Using a mill requires you to think differently than when using a 3D printer. The cutting tool only moves down, so any overhangs and bridges cannot be done in one pass. To do this, you will need to run one cutting path, and then re-orientate the stock to run a second procedure. I exclusively use Fusion360 for designing my parts and figuring out my cutting paths because I mill complex designs. Unlike Otherplan that makes it very easy to figure out things like facing and clearing, Fusion takes some trial and error in determining which tool path looks the best and produces your desired result.
The Pro, offers a custom designed motor that can spin the tool to 26,000 rpm. The faster the speed, the faster I can cut. The Version 2 only had a top rpm of 16500 rpm, so although it was no slouch, I had to keep my federate down because my tool might stall if it hits a rough patch in the material that I was cutting.

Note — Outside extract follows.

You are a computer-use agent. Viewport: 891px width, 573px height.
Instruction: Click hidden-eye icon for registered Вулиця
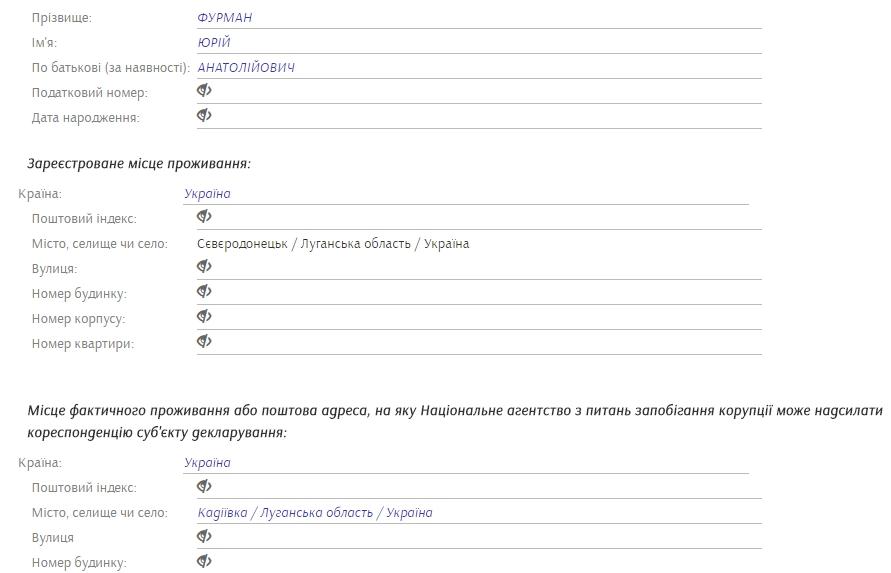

Close up of milling 6061 aluminum
The Othermill has become essential to my workflow. It is so amazing to now be able to make intricate parts out of aluminum or plastic—parts that I can use on vehicles or printers. It has opened up a new world of possibilities for things that I can make and avoids the extra cost and wait times it would take if I subcontracted to a CNC shop.
Although I love the mill, its small size does mean that I am restricted from making very large parts in one piece. It has a build area of 5.5” x 4.5 x .1.6 so it is great for small parts.

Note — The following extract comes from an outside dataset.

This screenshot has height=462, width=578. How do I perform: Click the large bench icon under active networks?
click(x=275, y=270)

The main downside to milling is all the cleaning. If you are a person who hates to clean then owning a mill will be a challenge because every time you use it, you will have to clean up the mess. A shopvac and a tiny brush are a must.
Final Thoughts on 3D Printing and Milling
I have read articles that suggest milling is superior to 3d printing, and that it can deliver what so many articles of 3D printing once promised. However, I do not see it as so black and white. I think that if you know that you need a mill then you should buy a mill, but if you are on the fence and struggling between whether you should buy a 3D printer or a mill, here’s some things to consider. If you don’t know how to use a CAD program, then you might want to choose a 3D printer because you don’t have to learn a CAD program to make 3D printed parts. However, if you already have a 3D printer and you love making stuff, then adding a mill can give you a lot more options and capabilities. In this way, I think it is not a question of whether desktop subtractive manufacturing will overtake additive manufacturing, but how they can compliment each other and enrich the lives of makers and fabricators alike.